A 72-year-old Publix heiress 'addicted' to Alex Jones and Infowars is under scrutiny for funding groups behind Jan. 6, report says

·4 min read
January 6 morning
Trump supporters walk by a homeless woman on their way to a rally in Washington, DC on the morning of January 6, 2021Photo by Joseph Prezioso / AFP via Getty Images)
  • A low-profile wealthy heiress to the Publix supermarket is under scrutiny over January 6.

  • Julie Fancelli reportedly gave $650,000 to organizers of January 6 rallies, the Washington Post reported.

  • The company distanced itself from Fancelli's donations, telling the Post it was "deeply troubled."

Julie Fancelli, an heiress to the popular Publix supermarket chain, lives a low-key life out of the public eye mainly in Italy. But the 72-year-old is now coming under scrutiny by the House Select Committee investigating the money trail behind the January 6 insurrection, the Washington Post reports.

Fancelli, a prominent high-dollar donor to Republican groups and causes, gave at least $650,000 to groups that organized the rallies in Washington protesting Congress affirming President Joe Biden's 2020 election victory and spent money urging Trump supporters to attend such rallies, based on new tax records revealed by the watchdog group CREW and the Post.

Fancelli gave $200,000 to a group called State Tea Party Express that went to ads encouraging Republicans to protest at the Capitol on January 6, tax filings obtained by the Post show. That sum is on top of a previously reported $300,000 donation to Women For America First, one of the organizers of the January 6 rally at the Ellipse, and a $150,000 donation to a nonprofit offshoot of the Republican Attorneys General Association.

The supermarket chain is now distancing itself from Fancelli's donations under the mounting scrutiny from Congress. As Publix is a private company, it is unclear how large of a stake Fancelli holds in the company, as the Post noted. Fancelli, one of Publix founder George Jenkins' seven children, has never worked directly for the company or served on its board.

The company said in a statement to the Post that it "cannot control the actions of individual stockholders" and is "deeply troubled by Ms. Fancelli's involvement in the events that led to the tragic attack on the Capitol on January 6."

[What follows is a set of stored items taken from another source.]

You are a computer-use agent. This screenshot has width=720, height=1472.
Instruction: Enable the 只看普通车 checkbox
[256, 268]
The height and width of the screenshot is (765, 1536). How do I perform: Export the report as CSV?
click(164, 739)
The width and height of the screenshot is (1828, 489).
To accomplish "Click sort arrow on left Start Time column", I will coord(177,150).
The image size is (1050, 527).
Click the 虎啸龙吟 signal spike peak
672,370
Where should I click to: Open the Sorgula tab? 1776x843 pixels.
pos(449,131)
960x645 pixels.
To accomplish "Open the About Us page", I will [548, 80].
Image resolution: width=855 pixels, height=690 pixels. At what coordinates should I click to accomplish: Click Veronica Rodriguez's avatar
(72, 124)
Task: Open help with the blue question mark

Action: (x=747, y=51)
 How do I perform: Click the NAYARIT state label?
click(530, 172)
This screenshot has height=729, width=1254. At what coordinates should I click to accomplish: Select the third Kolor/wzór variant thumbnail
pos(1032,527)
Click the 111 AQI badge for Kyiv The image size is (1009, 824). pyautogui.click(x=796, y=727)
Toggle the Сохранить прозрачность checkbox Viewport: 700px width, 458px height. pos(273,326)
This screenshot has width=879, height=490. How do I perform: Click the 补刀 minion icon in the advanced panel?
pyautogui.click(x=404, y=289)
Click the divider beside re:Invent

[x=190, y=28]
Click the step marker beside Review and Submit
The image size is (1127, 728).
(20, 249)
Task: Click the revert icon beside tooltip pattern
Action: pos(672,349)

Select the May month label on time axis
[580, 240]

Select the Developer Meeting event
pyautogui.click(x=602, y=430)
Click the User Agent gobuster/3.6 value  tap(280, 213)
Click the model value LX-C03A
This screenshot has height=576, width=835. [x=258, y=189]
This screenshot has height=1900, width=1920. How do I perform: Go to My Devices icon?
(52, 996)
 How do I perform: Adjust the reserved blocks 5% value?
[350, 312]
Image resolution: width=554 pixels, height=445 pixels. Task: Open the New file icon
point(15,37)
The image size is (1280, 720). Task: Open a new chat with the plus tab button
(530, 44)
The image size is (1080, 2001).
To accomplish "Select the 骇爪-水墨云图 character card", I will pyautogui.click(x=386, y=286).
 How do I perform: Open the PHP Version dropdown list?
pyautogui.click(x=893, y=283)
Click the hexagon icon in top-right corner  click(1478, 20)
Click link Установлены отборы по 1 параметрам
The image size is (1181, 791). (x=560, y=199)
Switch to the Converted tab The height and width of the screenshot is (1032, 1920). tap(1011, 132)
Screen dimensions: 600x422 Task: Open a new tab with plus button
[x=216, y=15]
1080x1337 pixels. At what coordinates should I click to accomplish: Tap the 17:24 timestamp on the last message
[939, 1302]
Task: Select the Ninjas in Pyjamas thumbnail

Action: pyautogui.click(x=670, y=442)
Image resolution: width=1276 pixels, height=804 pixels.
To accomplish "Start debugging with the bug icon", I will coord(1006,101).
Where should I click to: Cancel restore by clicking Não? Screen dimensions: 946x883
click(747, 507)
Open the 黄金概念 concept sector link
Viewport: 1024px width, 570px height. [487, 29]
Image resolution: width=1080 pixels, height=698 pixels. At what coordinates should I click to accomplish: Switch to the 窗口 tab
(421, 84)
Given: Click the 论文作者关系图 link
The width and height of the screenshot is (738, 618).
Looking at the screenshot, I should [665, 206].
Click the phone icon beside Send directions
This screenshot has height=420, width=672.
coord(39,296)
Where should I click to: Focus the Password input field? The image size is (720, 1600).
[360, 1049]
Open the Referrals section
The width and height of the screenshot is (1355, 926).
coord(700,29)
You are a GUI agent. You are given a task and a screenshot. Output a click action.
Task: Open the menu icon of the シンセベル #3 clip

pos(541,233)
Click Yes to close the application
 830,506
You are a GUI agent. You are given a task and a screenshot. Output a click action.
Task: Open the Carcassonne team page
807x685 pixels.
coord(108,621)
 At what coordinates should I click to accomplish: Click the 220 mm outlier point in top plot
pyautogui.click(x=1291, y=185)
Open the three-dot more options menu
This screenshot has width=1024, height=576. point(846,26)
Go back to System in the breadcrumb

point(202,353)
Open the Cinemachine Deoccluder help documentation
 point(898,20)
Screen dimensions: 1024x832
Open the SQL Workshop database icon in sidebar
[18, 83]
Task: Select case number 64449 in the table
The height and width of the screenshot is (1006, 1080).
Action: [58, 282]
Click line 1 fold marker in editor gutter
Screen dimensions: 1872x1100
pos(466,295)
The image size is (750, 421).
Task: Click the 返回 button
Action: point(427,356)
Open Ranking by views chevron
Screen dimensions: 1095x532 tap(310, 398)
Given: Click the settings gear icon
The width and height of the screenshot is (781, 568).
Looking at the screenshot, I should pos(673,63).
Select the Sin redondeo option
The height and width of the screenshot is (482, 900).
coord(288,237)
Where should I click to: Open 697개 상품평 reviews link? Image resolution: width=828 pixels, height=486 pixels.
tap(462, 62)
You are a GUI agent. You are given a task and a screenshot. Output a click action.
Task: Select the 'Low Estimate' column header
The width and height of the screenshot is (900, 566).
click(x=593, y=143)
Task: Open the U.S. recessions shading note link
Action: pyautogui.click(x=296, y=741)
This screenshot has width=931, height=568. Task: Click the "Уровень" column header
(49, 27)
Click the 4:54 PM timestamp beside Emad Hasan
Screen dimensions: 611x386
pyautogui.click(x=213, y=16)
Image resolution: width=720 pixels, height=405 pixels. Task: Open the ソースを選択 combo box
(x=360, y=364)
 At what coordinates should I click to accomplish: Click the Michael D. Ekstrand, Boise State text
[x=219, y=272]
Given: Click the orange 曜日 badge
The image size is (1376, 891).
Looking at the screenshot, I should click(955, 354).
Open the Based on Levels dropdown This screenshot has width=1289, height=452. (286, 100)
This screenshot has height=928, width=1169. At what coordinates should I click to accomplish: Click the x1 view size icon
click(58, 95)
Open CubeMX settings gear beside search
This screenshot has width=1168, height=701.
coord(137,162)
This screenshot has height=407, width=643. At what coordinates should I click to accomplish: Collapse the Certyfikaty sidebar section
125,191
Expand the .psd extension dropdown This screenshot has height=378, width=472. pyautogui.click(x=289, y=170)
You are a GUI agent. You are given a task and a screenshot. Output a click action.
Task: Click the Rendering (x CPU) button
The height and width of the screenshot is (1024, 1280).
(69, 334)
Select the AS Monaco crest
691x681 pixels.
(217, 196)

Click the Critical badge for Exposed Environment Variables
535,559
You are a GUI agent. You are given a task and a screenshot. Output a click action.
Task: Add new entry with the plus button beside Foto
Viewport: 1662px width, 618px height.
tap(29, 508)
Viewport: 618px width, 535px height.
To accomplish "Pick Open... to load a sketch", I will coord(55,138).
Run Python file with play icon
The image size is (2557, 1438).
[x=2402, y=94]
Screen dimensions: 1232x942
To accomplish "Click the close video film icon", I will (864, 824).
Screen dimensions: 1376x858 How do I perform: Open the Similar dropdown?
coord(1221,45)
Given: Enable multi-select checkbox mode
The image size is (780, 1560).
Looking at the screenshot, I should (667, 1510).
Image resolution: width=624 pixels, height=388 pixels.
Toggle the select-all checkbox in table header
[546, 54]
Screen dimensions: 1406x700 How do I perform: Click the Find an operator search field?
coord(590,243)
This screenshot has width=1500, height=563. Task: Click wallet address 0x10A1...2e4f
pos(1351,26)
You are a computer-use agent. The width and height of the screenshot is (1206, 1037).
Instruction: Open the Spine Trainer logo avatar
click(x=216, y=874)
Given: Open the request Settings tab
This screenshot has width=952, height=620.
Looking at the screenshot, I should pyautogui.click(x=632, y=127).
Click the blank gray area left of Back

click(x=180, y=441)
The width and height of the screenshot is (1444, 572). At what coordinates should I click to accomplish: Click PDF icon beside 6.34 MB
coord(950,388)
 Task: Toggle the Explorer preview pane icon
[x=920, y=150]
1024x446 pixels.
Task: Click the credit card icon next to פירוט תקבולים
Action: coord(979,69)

Fancelli did not immediately respond to Insider's request for comment to email addresses associated with her. She seldom speaks publicly about her political involvement but said in February that she "would never support any violence, particularly the tragic and horrific events that unfolded on January 6th."

Associates of Fancelli told the Post that as Fancelli got more politically active in giving large sums of money to Republican causes, she became particularly obsessed with the right-wing conspiracy theorist Alex Jones (who has been subpoenaed by the January 6 panel) and his show Infowars.

Fancelli frequently sent Alex Jones and Infowars links about the 2020 election to friends and family in the days and weeks prior to January 6, sources told the Post. She and Jones also spoke by phone on at least one occasion between December 27, 2020 and January 1 after reaching out to his team to ask how she could better support his efforts to overturn former President Donald Trump's election loss.

"I am not tantalized by that fellow, but apparently she is, and a lot of other people are addicted, to the detriment of the country," Barney Barnett, Fancelli's brother-in-law, told the Post. "Julie is one of the finest people I know, and I am sorry she got tied up with this guy."

One person familiar with contacts between the Republican National Committee and Fancelli described her to the Post as "basically just a right-winger, smarter than a lot of donors, but has an affinity for Alex Jones and conspiracy theories and that sort of thing."

Caroline Wren, another figure of interest who has been subpoenaed by the January 6 select committee, facilitated the donations between Fancelli and the group, the Post reported.

"The funding behind the First Amendment rally at the White House Ellipse was entirely lawful and consistent with the rights Ms. Fancelli has as an American citizen," Wren told The Post.

The new revelations about Fancelli's donations may help the January 6 committee put together more of the puzzle pieces behind the funding and organization of the rally and march to Capitol that preceded the insurrection on the Capitol.

Ali Alexander, a prominent organizer in the Stop the Steal movement, is cooperating with the January 6 committee and is sitting for a deposition on Thursday. In his opening statement, obtained by The New York Times, Alexander sought to separate himself from the violence at the Capitol and throws the organizers of other rallies under the bus, blaming them for not doing anything to stop the increasingly unwieldy mob.

"While I was actively trying to de-escalate events at the Capitol and end the violence and lawlessness, it's important to note that certain people were nowhere to be found," Alexander wrote in the statement. "Press reports suggest they may have had their feet up drinking donor-funded champagne in a war room in the Willard."

Fancelli herself was set to travel to Washington, stay at the Willard, and attend the rally she'd helped fund, the Post reported, but canceled the trip over the COVID-19 pandemic.